There was a problem hiding this comment.
This may have been a typo. I don't think there's any specific reason for it to be one or the other, so might as well be u32 now when I'm making it a computed value.
palette_math/src/gamma/lut.rs
Outdated
| /// Returns the bit representation of the smallest float value that converts | ||
| /// to `1u16`. | ||
| /// | ||
| /// The lookup algorithm the value is meant for is based on [this C++ | ||
| /// code](<https://gist.github.com/rygorous/2203834>) by Fabian "ryg" | ||
| /// Giesen. This algorithm is implemented in the [`GammaLut`] type, and this | ||
| /// function is mainly meant for use in code generation. | ||
| pub fn linear_to_u16_min_float_bits(&self) -> u32 { | ||
| let Self { | ||
| into_linear, beta, .. | ||
| } = self; | ||
|
|
||
| (*beta as f32) | ||
| .to_bits() | ||
| .max((into_linear(self, 0.5 / 65535.0) as f32).to_bits() - 1) | ||
| & 0xff800000 | ||
| } |
There was a problem hiding this comment.
This also suffers from slightly inaccurate documentation. Notably, this is slightly more complex than the u8 implementation since the u16 table does not include entries for the linear portion of the function. A more accurate description might be something like "Returns the bit representation of the largest power of 2 float value that either converts to 0u16 or is in the linear part of its transfer function (is less than or equal to beta)." This is mildly wordy, though, so perhaps you might have something more concise in mind.
|
Thank you for the corrections 🙏, I will implement them when I get back to this (I have been taking a break). I had clearly misunderstood those values. If there's anything else, like any invariants I missed for the unsafe functions, feel free to add more. |
| // SAFETY: `input` needs to be clamped between `min_float` and `max_float`. | ||
| #[inline] | ||
| unsafe fn linear_float_to_encoded_uint<E: GammaLutOutput>( | ||
| input: f32, | ||
| min_float_bits: u32, | ||
| table: &[E::TableValue], | ||
| ) -> E |
There was a problem hiding this comment.
Thank you for pointing out checking safety invariants, since I realize now that the safety of this function requires that table have the correct number of entries. Since one could pass in an empty table without violating any of the listed constraints, causing UB, the restrictions are much more strict. More realistically, one might simply use the wrong table which happens to be too small, leading to UB. This would also make functions that call it such as linear_to_encoded_u8 also unsafe, since it does not ensure this constraint.

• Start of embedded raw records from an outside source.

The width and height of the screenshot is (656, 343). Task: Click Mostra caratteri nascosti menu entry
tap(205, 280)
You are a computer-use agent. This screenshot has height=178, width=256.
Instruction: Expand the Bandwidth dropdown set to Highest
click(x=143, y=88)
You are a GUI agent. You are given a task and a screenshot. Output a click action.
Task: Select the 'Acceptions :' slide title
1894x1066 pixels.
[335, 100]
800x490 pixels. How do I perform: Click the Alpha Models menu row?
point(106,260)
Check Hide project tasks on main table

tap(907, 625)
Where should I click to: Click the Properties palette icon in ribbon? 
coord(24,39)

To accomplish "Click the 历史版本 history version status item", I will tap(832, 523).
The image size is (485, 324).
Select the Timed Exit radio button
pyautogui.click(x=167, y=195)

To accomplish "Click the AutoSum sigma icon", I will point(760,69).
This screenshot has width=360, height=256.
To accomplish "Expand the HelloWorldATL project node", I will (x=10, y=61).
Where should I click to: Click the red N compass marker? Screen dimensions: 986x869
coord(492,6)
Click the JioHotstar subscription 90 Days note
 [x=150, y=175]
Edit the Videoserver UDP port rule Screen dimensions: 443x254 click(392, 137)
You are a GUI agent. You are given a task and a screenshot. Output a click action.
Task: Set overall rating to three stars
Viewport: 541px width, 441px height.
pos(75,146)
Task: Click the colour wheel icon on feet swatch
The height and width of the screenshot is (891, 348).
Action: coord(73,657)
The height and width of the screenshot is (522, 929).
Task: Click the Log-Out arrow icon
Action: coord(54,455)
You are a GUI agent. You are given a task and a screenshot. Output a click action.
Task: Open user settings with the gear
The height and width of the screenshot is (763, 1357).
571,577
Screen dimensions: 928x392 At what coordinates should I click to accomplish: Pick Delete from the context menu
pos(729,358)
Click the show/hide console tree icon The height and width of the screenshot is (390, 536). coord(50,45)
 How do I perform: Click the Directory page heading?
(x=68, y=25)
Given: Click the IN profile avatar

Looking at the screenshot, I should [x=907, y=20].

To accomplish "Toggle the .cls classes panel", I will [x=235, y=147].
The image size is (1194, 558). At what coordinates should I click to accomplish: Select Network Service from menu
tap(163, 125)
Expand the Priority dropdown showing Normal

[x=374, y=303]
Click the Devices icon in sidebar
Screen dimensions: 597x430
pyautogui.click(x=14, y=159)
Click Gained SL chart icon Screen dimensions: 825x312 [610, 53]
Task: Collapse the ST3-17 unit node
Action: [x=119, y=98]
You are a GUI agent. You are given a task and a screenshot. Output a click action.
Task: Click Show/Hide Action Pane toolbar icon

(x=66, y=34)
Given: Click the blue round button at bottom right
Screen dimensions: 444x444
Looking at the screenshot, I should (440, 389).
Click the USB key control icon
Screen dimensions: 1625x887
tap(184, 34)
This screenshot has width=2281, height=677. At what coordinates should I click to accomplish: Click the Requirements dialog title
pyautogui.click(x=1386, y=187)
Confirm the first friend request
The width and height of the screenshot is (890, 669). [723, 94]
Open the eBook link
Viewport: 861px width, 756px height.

This makes the function much more difficult to document, though. Perhaps having it rely on safety guarantees from GammaLutBuilder would be sufficient, but I'm still not sure of the ideal way to handle this.
There was a problem hiding this comment.
This one isn't public, so the documentation is for us maintainers. The public functions should of course mention it too, where relevant, but I will probably phrase it in a "do not try this at home" kind of way. Essentially, the only supposed table data is the output of the builder for that number type.
There was a problem hiding this comment.
Hmm, yeah, the functions calling this should be marked unsafe too, up until GammaLut::lookup. 😬 Not an amazing API, but I'll hide some of the functions from the documentation for now. I wouldn't recommend anyone to use them directly anyway.
|
Not perfect, but this will have to do for now. Some parts, like array construction, can be improved with a later rust version. Other parts can probably be made better with a cleaner split, but that requires breaking changes. |
This is quite a significant refactor to remove the generated
u16LUT constants and still offer them as a runtime feature. It introducespalette_mathas a more low-level crate that lets us share code between code generation and the main crate. The size of theu16tables were simply too large for them to be sustainable. Instead, it's possible to generate them on demand with theFromLinearLutandIntoLinearLuttypes.